#### Text to read:
# # # # #

To clarify, Lewis wrote allegories but JRRT despised them (many, many quotes on this subject).


JRRT wrote a fictional world that he felt was consistent with Catholic/Christian beliefs.

Any connections you make may be fun to explore but they were not conscious attempts by the author to make any point about anything. He was just trying to create an epic mythology for England; he was just telling stories.

There are many, MANY biblical elements that can be seen throughout his works, however, if that is what you meant.

I recently wrote a very long, probably boring term paper on this exact subject


----------



## Xue Sheng (May 25, 2012)

Why is the song Anarchy In The UK now running though my demented little noggin :uhyeah:


----------



## Tez3 (May 25, 2012)

# # # # #

#### Dataset extract:
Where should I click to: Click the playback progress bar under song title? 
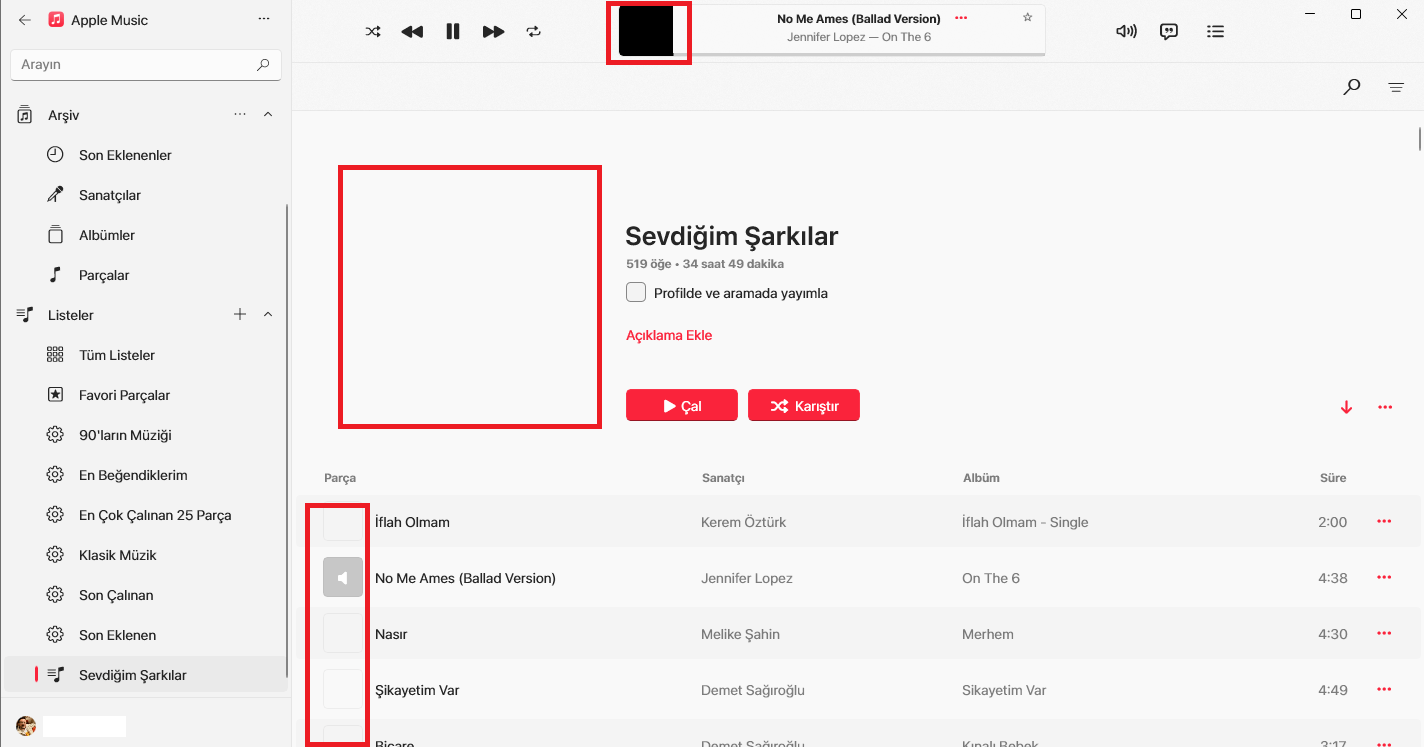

# # # # #

#### What you have to do:
Reproduce everything in the forum thread about JRRT and allegory from "To clarify, Lewis" down to "with Catholic/Christian beliefs.", word for word.

#### Written solution:
To clarify, Lewis wrote allegories but JRRT despised them (many, many quotes on this subject).


JRRT wrote a fictional world that he felt was consistent with Catholic/Christian beliefs.